En 1977, l’Union soviétique déploie des missiles balistiques de portée intermédiaire SS-20 Sabre, capables de neutraliser les contre-mesures nucléaires de l’OTAN basées en Europe. Les États-Unis réagissent rapidement en envoyant des missiles Pershing II en Allemagne de l’Ouest. Cela donne lieu à la « crise des euromissiles », l’initiative américaine provoquant également des réactions hostiles dans les milieux pacifistes. En 1983, le président François Mitterrand résume la situation en déclarant au Bundestag : « Les pacifistes sont à l’Ouest et les missiles sont à l’Est ».

La crise des euromissiles a pris fin en 1987, avec la signature du Traité sur les forces nucléaires à portée intermédiaire (INF) par les États-Unis et l’Union soviétique. Ce texte interdisait le déploiement et la possession de missiles – balistiques et de croisière – d’une portée comprise entre 500 et 5 500 km. Cependant, comme d’autres traités de désarmement, il n’est plus en vigueur.

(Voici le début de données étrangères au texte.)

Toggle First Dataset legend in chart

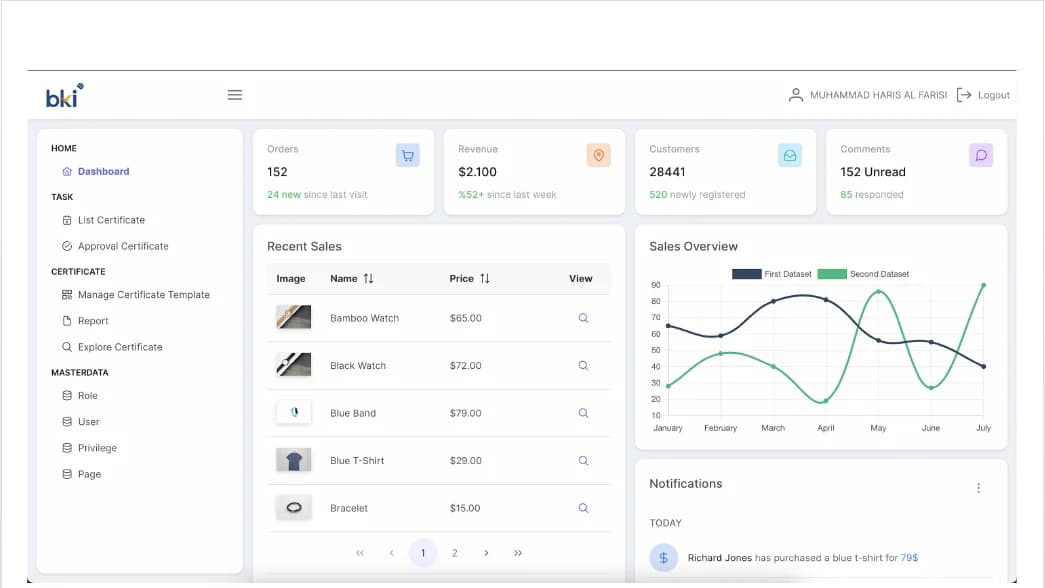point(772,274)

En effet, la Russie ayant été accusée d’avoir développé un missile d’une portée supérieure à 500 km – en l’occurrence le Novator 9M729 (code OTAN : SSC-8) –, les États-Unis ont dénoncé le traité INF en 2019. Sans attendre, ils ont modifié le programme PrSM (Precision Strike Missile) afin d’équiper le système M142 HIMARS d’un missile balistique capable d’atteindre une cible au-delà de 500 km.

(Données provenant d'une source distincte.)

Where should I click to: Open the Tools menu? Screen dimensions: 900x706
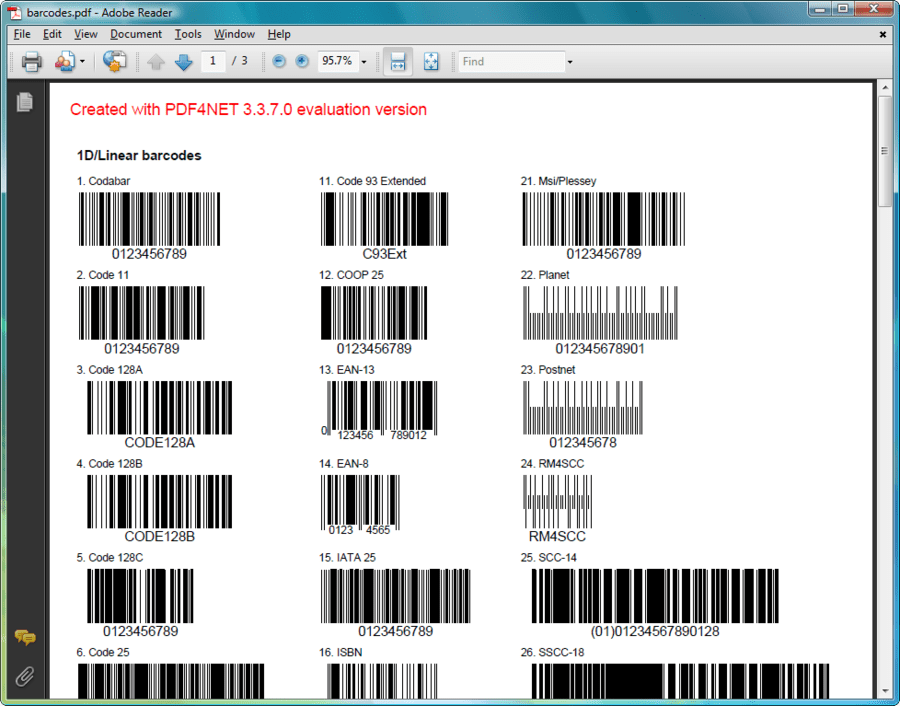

Mais alors que les jours du traité FNI étaient comptés, certains responsables européens, comme Federica Mogherini, alors Haute Représentante de l’Union pour les Affaires étrangères et la politique de sécurité, ont exprimé leur opposition à voir le territoire européen redevenir un « champ de bataille pour d’autres puissances » comme par le passé.

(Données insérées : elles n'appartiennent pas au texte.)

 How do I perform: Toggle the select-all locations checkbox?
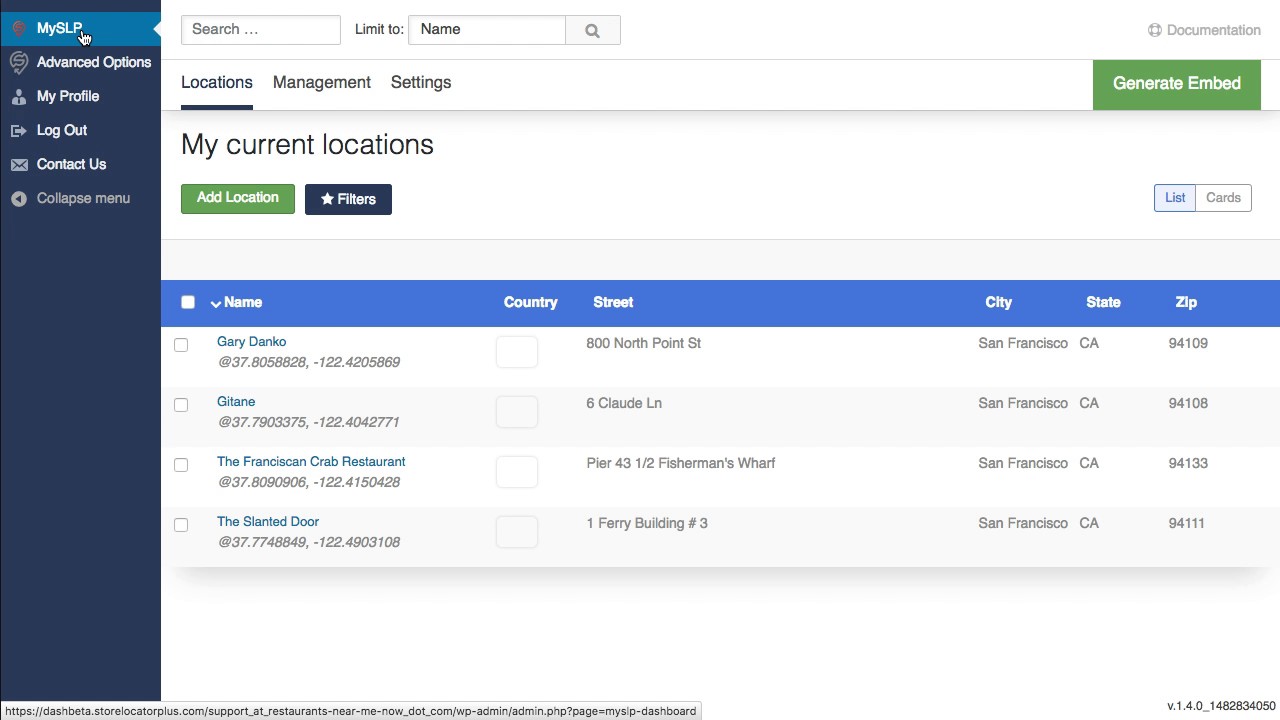pyautogui.click(x=188, y=302)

Côté russe, le chef du Kremlin Vladimir Poutine a laissé entendre que Moscou allait acquérir des missiles jusque-là interdits. Les Américains « estiment désormais que la situation a tellement changé depuis la signature du traité INF en 1987 qu’ils doivent acquérir ces armes. Notre réponse à Washington ? Simple : nous ferons la même chose », avait-il déclaré en décembre 2018.

Le chef d’état-major des forces armées russes, le général Valéry Guerassimov, s’est montré beaucoup plus direct, menaçant les pays de l’Otan qui accepteraient d’accueillir sur leur sol des missiles balistiques américains de moyenne portée. « Ce n’est pas le territoire des États-Unis qui sera menacé de destruction, mais le leur », a-t-il prévenu.

Fin juin, M. Poutine a déclaré que la Russie devrait commencer à produire des missiles autrefois interdits par le traité FNI puis, « en fonction de la situation », « les déployer, si nécessaire, pour assurer notre sécurité ».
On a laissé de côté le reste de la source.